▶ **TO DO**:
**a)** Retype the passage of the herpes virus article between "HSV was previously" and "by a virus.", inclusive.
**b)** Extend the article on herpes virus reactivation in neurons, picking up right after its final sentence.

▶ **PROVIDED TEXT**:
§

CHAPEL HILL, NC – When you get cold sores, the reason is likely related to stress. In particular, the neurons in which the herpes simplex virus (HSV) reside, are under stress. For the first time, researchers at the University of North Carolina School of Medicine discovered a cellular mechanism that allows the virus to reactivate. They also found how brain cells are duped into allowing bits of virus to escape the very repressive environment in neurons and cause disease.

HSV is found in about 90 percent of the United States population and leads to cold sores, recurrent eye infections, genital lesions, and in rare cases encephalitis – inflammation of the brain which has a 30 percent mortality rate (70 to 80 percent if left untreated). The closely related varicella zoster virus also also causes chicken pox and shingles.

“The proteins we’ve shown to be important for viral reactivation are almost exclusively found in neurons, so they do represent a good therapeutic target,” said Anna Cliffe, PhD, first and co-corresponding author of the study and a postdoctoral fellow in the department of cell biology and physiology. “We’ve known that stress triggers viral reactivation. What we’ve now found is how stress at the cellular level allows for viral reactivation.”

This research, published today in the journal Cell Host and Microbe, was conducted using primary neurons from mice. But the researchers said the cellular pathways involved are found in human neurons.

“We’re excited about the possibility that this stress-activation pathway exists in humans,” said Mohanish Deshmukh, the paper’s senior author and professor of cell biology and physiology at UNC. “All of the elements of these pathways are found in human neurons. And we know that stress reactivates herpes simplex virus in humans.”

HSV was previously found to lay dormant in neurons. Deshmukh’s expertise is in neuron survival and death. He wondered if HSV “chooses” neurons as hosts because brain cells are survivors; unlike other cell types, neurons are very wary of triggering cell death even if infected by a virus.

Cliffe’s expertise as a virologist allowed Deshmukh’s team to investigate how HSV reactivates in neurons. As a first step, Deshmukh and Cliffe created an experimental assay to force the virus to go latent in mouse primary neurons in a dish and then to become reactivated. This allowed them to study specific cellular protein pathways that could be involved in viral reactivation.

§

▶ **THE DATA**:
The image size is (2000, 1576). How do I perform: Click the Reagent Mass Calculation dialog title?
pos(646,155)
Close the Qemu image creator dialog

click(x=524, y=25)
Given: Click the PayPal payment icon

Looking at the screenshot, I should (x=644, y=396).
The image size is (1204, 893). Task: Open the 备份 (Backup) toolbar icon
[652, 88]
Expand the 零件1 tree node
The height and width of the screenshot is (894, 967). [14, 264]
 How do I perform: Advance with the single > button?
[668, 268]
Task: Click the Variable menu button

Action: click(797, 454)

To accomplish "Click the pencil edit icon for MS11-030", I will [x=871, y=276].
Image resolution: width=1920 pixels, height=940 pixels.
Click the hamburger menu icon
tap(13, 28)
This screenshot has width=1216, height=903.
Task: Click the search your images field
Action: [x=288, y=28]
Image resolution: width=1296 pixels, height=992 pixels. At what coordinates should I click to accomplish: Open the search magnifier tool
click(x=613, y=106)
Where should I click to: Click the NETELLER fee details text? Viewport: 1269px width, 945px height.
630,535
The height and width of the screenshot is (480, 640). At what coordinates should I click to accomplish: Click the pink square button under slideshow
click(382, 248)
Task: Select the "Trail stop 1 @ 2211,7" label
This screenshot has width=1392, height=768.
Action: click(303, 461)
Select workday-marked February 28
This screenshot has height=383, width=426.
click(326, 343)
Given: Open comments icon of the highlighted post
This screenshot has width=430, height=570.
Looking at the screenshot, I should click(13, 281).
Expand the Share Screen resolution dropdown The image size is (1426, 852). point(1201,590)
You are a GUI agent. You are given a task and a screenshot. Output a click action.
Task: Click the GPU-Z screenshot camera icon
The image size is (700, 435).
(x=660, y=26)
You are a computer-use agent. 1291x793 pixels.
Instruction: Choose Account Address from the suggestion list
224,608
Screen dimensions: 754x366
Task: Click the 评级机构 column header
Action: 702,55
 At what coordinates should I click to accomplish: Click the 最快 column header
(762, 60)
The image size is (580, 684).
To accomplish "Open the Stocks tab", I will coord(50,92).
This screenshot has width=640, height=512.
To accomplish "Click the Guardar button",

§

▶ **RESULTS FOR EACH TASK**:
**a)**
HSV was previously found to lay dormant in neurons. Deshmukh’s expertise is in neuron survival and death. He wondered if HSV “chooses” neurons as hosts because brain cells are survivors; unlike other cell types, neurons are very wary of triggering cell death even if infected by a virus.

**b)**
They wondered whether the virus is able to sense when the neurons are under stress and activate an escape pathway. They focused on a protein called JNK, which had been linked to stress. In a dish of mouse neurons, Cliffe added chemicals to mimic the loss of nerve growth factor, which neurons need to remain healthy. She also used a corticosteroid – a natural stress hormone – that previously had been shown to activate the JNK pathway and trigger neuron death.

“When our bodies are stressed, we release high levels of corticosteroids,” Cliffe said. “So, using it in this experiment was a good way to mimic what could happen in the body.”

As they studied the cells, they found that the JNK protein pathway – which includes proteins called DLK and JIP3 – was activated just before the virus began to leave neurons.

“We then used a chemical inhibitor to block the JNK pathway to see if that stopped viral reactivation,” said Deshmukh, who is a member of the UNC Neuroscience Center. “And it had a spectacular effect. When we inhibited JNK, the virus was no longer able to reactivate.”

When the researchers took a closer look, they found that the herpes virus can be reactivated even though the viral DNA in neurons was still in a repressed state. That is, the histones associated with viral DNA did not undergo demethylation – a process that allows tightly packaged DNA to become more open so that gene expression can occur, including HSV gene expression, which was precisely what the virus needed in order to be reactivated.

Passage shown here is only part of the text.